A Changing Climate Means A Changing Society. The Island Press Urban Resilience Project, Supported By The Kresge Foundation And The JPB Foundation, Is Committed To A Greener, Fairer Future. This Post Was Originally Published May 17, 2017 in The Root.

Sit at the tables where people are deciding where the new school will go, whether to expand the bus stop, or if a new business can drop itself into a neighborhood and the first question that comes to mind is: “Where are all the people of color?”

In 2017, it is—still—a fact that most folks who design, plan and build our cities lack the diversity found in those same places. Last week in Seattle, a panel of experts tackled this problem at the Congress for the New Urbanism, an annual gathering of progressive planners.

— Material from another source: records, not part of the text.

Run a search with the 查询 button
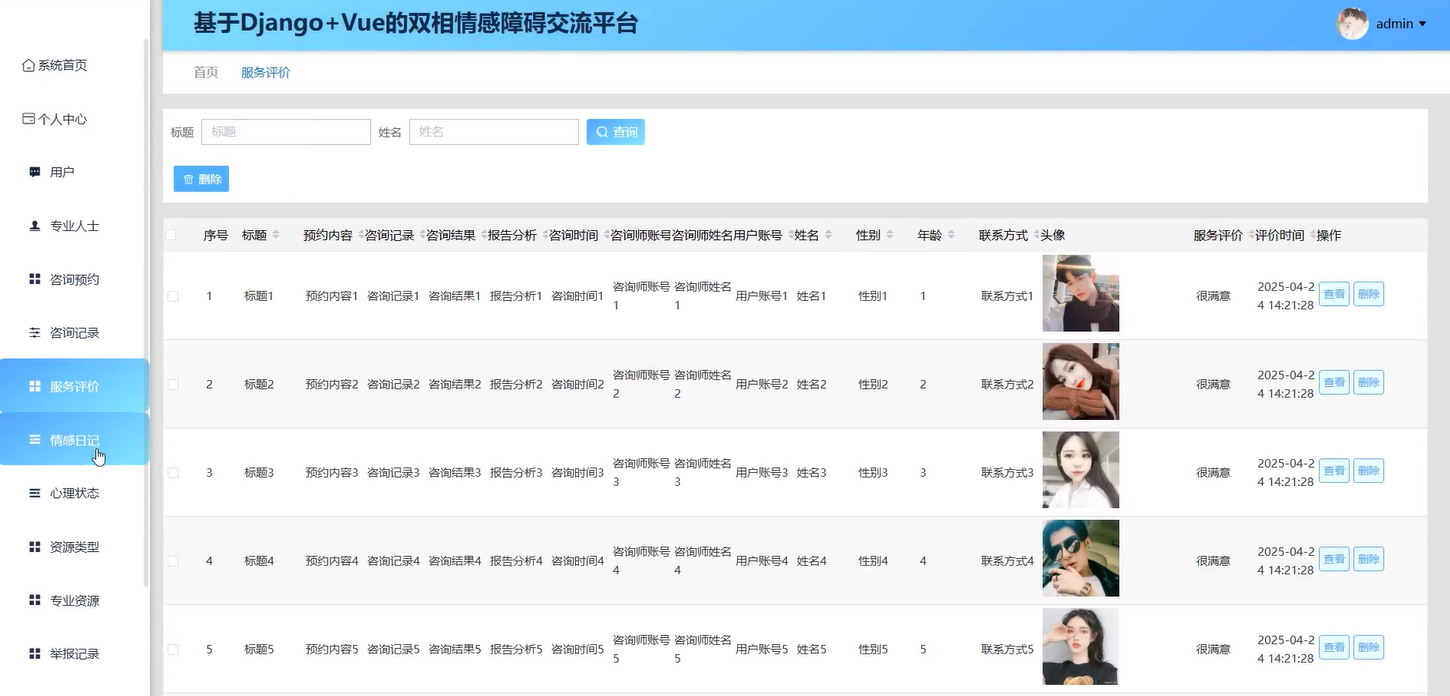Viewport: 1450px width, 696px height. click(x=615, y=131)
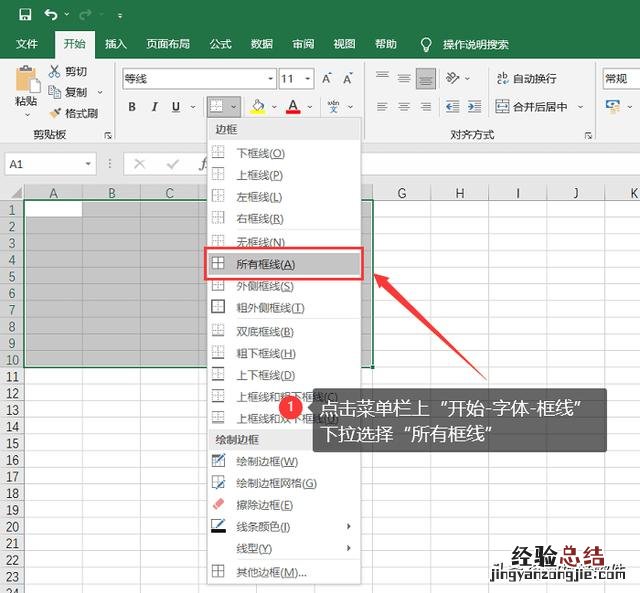Click the light bulb Tell Me search icon

coord(426,44)
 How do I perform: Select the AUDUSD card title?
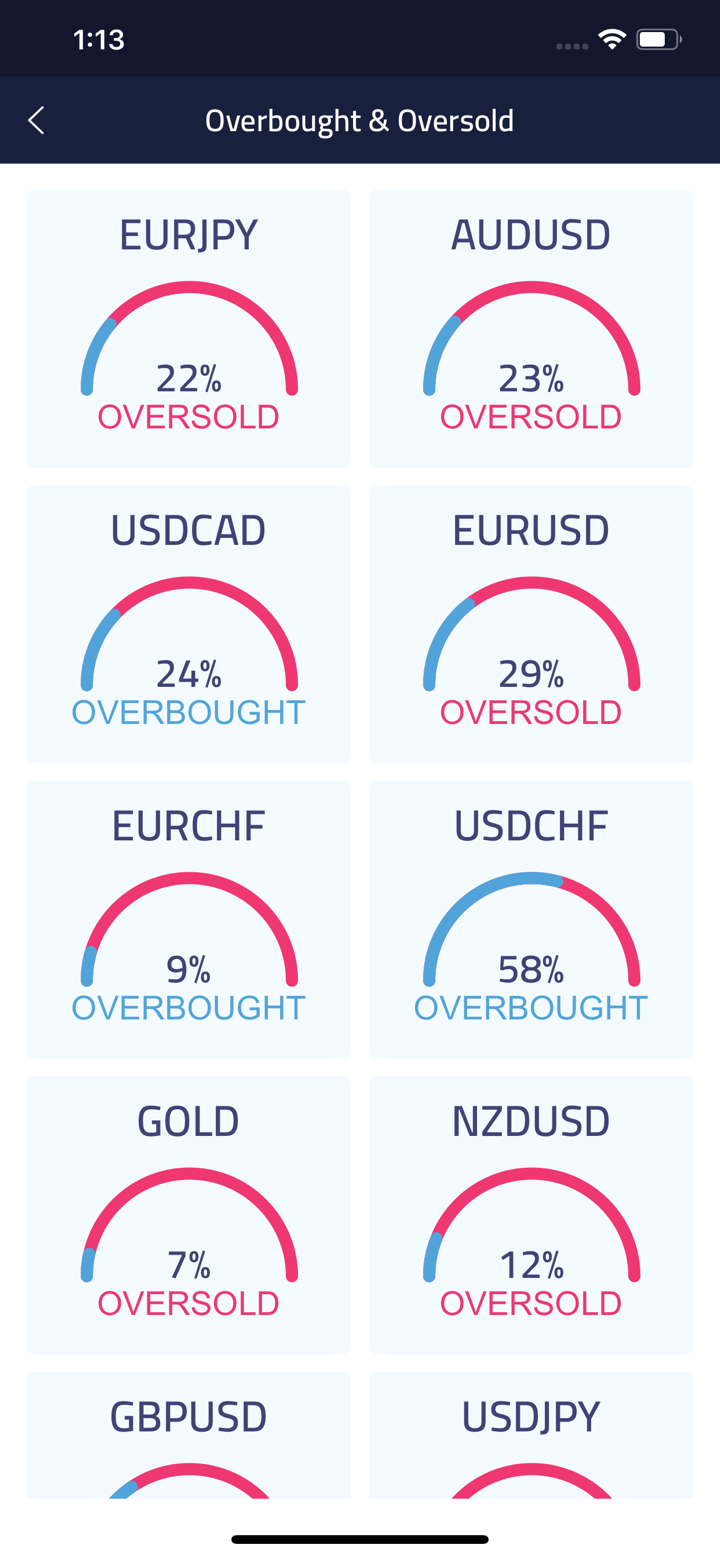coord(531,235)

Why should this matter? At a time when black America faces mortal threats from institutional racism, police violence and the authoritarian power grab in Washington, D.C., don’t we have more important things to worry about than urban-planning issues? Who has time to meddle in zoning and land ordinances?

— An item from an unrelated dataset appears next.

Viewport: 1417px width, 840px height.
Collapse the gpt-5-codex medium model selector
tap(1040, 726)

But you’ll be wishing you had understood it that moment you’re being gentrified off your block. Our lives are shaped by the places we live, to the extent that “ZIP codes are life determinants,” said Ron Sims, former deputy secretary for the Department of Housing and Urban Development, at the meeting. “Tell me your ZIP code, and I can predict how much you earn, when you will die, and whether you will get kicked out of school.”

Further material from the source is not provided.